Jokerst: Greeley does not plan to start storing water in Terry Ranch for many decades, perhaps not for another 40 years. The city will continue to rely on our existing water sources, supplemented during droughts by some Terry Ranch groundwater, before building the infrastructure to start injecting and storing water. However, by the time Greeley fully builds out, storing water in Terry Ranch will be commonplace, and on average, we anticipate storing an average of 14,000 acre-feet or more underground per year.
Greeley needs to continue acquiring water from our agricultural partners to store in Terry Ranch. Fortunately, because the water will not be used or stored for some time, the city is able to enter into long-term leases of agricultural water to support continued agricultural production in the region.
BizWest: What do you anticipate will be the impact on resident and business development costs in Greeley as a result of this move by the city?
Jokerst: Greeley evaluated well over 100 alternatives before proceeding with Terry Ranch. As compared to all other alternatives, the Terry Ranch Project is far less expensive and will result in lower water rates for Greeley customers than other options. Rate impacts are further reduced because the project can be built incrementally over many years and does not require significant upfront bonding.
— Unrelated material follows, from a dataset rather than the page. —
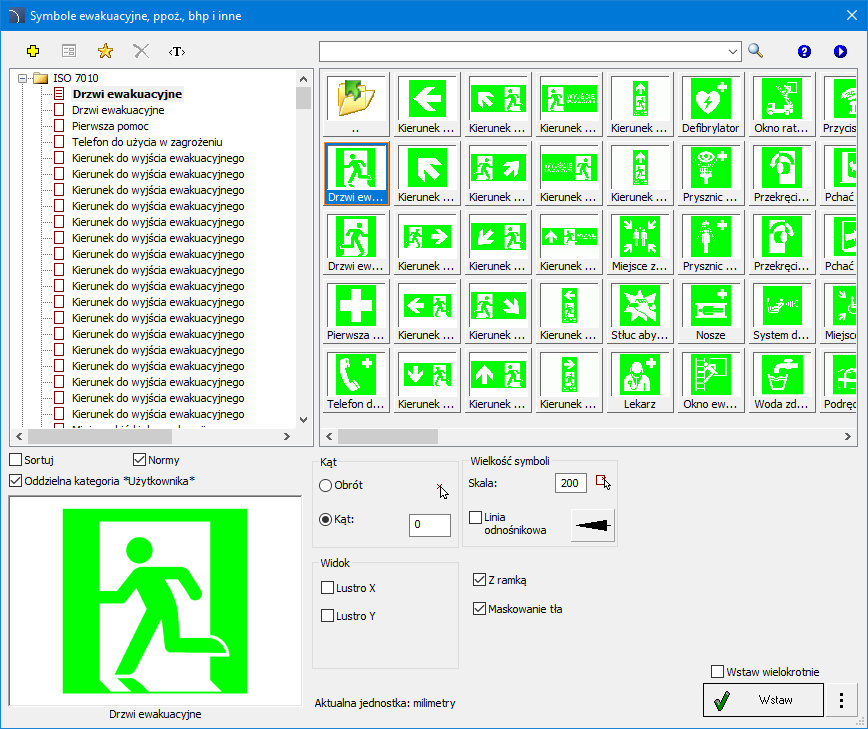This screenshot has height=729, width=868.
Task: Click the blue arrow icon beside help
Action: coord(840,51)
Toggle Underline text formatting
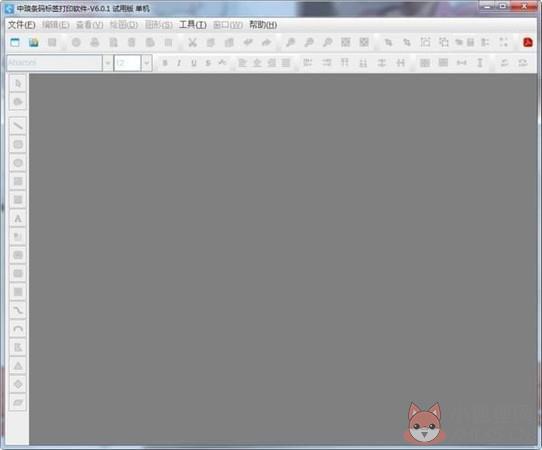Image resolution: width=542 pixels, height=450 pixels. click(x=194, y=63)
Greeley purchased the Terry Ranch water rights and related assets through a unique purchase structure. Instead of paying cash, Greeley issued the seller, Wingfoot, 12,121 “raw water credits.” Each credit is redeemable to meet one acre-foot of Greeley’s raw water dedication requirements — the water or cash equivalent developers are required to turn over to the city at time of building to receive a water tap. Wingfoot will create revenue by selling these credits to developers and home builders.
Greeley will continue to accept cash and water rights for raw water dedication. Credits are just one additional way to meet dedication requirements. The city annually sets a cash rate for raw water dedication, and we expect credits to be transacted at a cost less than the city’s cash rate. In this way, we anticipate the credits reducing the cost of development in Greeley.
BizWest: What else would people know about this project?
Jokerst: The project has been criticized by some concerned about the quality of the Terry Ranch water. These concerns stem from the presence of trace amounts of naturally occurring uranium in the groundwater. Uranium is a widespread contaminant found in water throughout the U.S. In fact, Greeley’s current water sources contain small amounts of uranium, which we remove to below detection through existing water treatment plants. Similarly, Greeley will remove the uranium from Terry Ranch groundwater though common and proven treatment technologies. Terry Ranch will provide Greeley residents the same safe, clean tap water that is delivered today.